Night time. A local bar. Or any bar in Seville, really. No huge meal, just your casual Friday evening out…with a twist. Seville, much like any other Spanish city, is well-recognized for their snack dishes, a.k.a. ‘tapas.’
Tapas in Seville varies, so here you can find a huge variety, anything from meat to veggie-based snacks. Treat yourself to a glass of local tap beer or homemade Sangria, and know that in Seville, they take both Sangria and Tapas very seriously.
Day 3: Serene squares, Metropol Parasol, Flamenco and Graffiti
I began day 3 of my Seville trip with the discovery of a delightful square right in front of my hostel and i enjoyed watching the laidback locals go about their day. There’s no rush, there’s always time for a chat. I mean, the Spanish know how to live life to the fullest. After soaking up the ambience of this little square I then headed to one of the most recognized pillars of modern day Seville – the Metropol Parasol.
In the center of Seville lies a massive wood structure, representing the highest built of its sort in the world. Interestingly enough, Sevillanos don’t particularly care for this landmark. Even more, some consider it rather offensive and a detriment to the city.

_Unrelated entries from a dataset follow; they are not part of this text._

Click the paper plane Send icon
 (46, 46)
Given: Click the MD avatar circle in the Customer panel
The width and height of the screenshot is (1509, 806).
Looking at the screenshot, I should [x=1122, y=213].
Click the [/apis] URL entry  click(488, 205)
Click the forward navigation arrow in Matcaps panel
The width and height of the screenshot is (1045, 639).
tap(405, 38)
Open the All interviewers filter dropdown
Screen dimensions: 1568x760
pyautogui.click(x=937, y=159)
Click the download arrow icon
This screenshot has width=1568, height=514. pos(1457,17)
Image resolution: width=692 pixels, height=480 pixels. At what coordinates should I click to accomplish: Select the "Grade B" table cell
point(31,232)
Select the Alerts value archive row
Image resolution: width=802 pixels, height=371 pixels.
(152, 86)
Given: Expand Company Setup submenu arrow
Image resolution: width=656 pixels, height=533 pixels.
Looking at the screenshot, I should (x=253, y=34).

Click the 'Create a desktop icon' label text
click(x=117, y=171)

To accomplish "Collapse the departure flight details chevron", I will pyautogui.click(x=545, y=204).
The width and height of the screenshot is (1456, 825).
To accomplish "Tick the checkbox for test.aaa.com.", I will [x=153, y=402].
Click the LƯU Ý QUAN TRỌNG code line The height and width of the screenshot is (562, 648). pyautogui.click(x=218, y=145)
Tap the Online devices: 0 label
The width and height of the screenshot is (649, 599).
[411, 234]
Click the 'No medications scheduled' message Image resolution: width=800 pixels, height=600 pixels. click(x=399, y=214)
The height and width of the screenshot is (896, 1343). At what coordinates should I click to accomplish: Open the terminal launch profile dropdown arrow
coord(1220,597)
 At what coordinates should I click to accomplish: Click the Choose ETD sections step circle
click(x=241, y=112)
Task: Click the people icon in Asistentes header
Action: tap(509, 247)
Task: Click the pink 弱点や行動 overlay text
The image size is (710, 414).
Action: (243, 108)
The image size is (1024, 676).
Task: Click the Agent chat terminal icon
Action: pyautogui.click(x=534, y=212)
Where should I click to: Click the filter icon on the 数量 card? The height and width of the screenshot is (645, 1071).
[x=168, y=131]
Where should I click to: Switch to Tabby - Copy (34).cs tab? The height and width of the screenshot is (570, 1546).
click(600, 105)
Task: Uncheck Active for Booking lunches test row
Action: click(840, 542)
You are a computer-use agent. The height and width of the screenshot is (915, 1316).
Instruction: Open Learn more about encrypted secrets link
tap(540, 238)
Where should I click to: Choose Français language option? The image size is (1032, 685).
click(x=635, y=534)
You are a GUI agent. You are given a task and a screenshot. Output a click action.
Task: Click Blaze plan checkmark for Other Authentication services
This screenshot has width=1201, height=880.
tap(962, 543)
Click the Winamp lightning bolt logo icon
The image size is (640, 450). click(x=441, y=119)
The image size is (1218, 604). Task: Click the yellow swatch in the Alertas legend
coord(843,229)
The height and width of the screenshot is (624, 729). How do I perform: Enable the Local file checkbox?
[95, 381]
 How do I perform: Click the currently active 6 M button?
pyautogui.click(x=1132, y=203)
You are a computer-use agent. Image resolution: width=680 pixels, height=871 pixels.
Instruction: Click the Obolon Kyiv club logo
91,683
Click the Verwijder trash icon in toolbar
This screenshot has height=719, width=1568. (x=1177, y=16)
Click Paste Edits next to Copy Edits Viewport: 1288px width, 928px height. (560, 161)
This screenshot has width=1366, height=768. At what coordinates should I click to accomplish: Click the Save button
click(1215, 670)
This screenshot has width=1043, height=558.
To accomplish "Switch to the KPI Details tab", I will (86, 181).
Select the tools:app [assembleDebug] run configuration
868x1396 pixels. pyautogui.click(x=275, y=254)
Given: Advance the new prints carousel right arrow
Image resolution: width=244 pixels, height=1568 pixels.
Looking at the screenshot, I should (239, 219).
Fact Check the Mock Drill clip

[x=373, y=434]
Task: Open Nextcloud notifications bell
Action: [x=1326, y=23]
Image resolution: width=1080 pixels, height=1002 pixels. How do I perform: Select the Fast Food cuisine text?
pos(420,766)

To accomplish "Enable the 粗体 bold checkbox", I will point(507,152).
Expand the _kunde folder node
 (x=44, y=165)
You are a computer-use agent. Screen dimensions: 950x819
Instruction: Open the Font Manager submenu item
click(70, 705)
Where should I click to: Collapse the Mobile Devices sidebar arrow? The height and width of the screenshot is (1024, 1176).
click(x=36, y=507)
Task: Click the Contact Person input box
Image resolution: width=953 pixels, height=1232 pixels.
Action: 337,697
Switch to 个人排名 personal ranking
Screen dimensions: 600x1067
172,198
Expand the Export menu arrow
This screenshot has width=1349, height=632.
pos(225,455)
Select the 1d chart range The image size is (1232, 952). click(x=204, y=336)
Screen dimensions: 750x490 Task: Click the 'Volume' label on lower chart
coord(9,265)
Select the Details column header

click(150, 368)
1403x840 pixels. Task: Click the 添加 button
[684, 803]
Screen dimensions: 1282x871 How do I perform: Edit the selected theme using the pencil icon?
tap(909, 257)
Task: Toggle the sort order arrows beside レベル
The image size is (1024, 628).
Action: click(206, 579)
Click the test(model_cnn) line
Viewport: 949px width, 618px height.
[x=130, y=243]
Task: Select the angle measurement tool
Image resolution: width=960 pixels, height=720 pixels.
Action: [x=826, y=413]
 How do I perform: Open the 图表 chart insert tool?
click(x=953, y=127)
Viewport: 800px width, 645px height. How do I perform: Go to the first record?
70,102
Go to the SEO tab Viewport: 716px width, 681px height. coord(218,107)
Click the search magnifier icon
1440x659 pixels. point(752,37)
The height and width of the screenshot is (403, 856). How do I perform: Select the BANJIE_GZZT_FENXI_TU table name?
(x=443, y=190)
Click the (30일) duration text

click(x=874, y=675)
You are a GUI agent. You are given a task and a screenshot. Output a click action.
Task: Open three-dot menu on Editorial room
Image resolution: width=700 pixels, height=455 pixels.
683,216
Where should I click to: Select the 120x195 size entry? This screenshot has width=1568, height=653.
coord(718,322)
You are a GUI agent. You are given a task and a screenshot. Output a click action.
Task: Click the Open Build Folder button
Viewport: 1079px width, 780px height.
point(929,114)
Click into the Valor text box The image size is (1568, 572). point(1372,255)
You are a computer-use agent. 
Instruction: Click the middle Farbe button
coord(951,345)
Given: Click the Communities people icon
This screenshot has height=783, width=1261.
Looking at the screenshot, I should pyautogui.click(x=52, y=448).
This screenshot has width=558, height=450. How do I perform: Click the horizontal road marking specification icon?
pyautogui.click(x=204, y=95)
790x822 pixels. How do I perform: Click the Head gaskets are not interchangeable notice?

The Metropol Parasol can be seen for around 3 euros per person and along with a great view of the city you also get a free postcard in return. The landmark is twisted and turned into modernistic shapes and offers a solid walking experience from start to finish. The weather served me brilliantly as well, so this may be my favorite memory of the city yet!
On my way back to my hotel I got lucky and if you do too you’ll come across a street Flamenco, another important Spanish custom kept alive in Seville daily. As evening came, sleepy Seville came back to life. I took this opportunity to just roam the streets, admiring the inspiring and creative graffiti, which makes the city a little bit hip. Add good local bands playing in distant bars to the equation, and you have yourself a jackpot. What a night!
Day 4 – Goodbye Seville
My final day in Seville was reserved for visiting one of its most historically relevant monuments, the Real Alcazar, or Royal Alcazar, as it is commonly known.
Also known as ‘House Martell’ in Game of Thrones, this beauty of an estate dates back to the early 1800’s and is a UNESCO protected site.
Interconnecting rooms and hallways lead to intricately decorated mosaics exploding in vibrant colors and patterns. Secret fountains, underground baths and more, the Royal Alcazar in Seville should not be missed!
I packed my suitcases with the gentle sound of horse hooves and carriages rolling by. I took one reluctant breath before leaving. I don’t want to go. But, Barcelona is waiting, and all I can do is give the city a silent promise of coming back one day.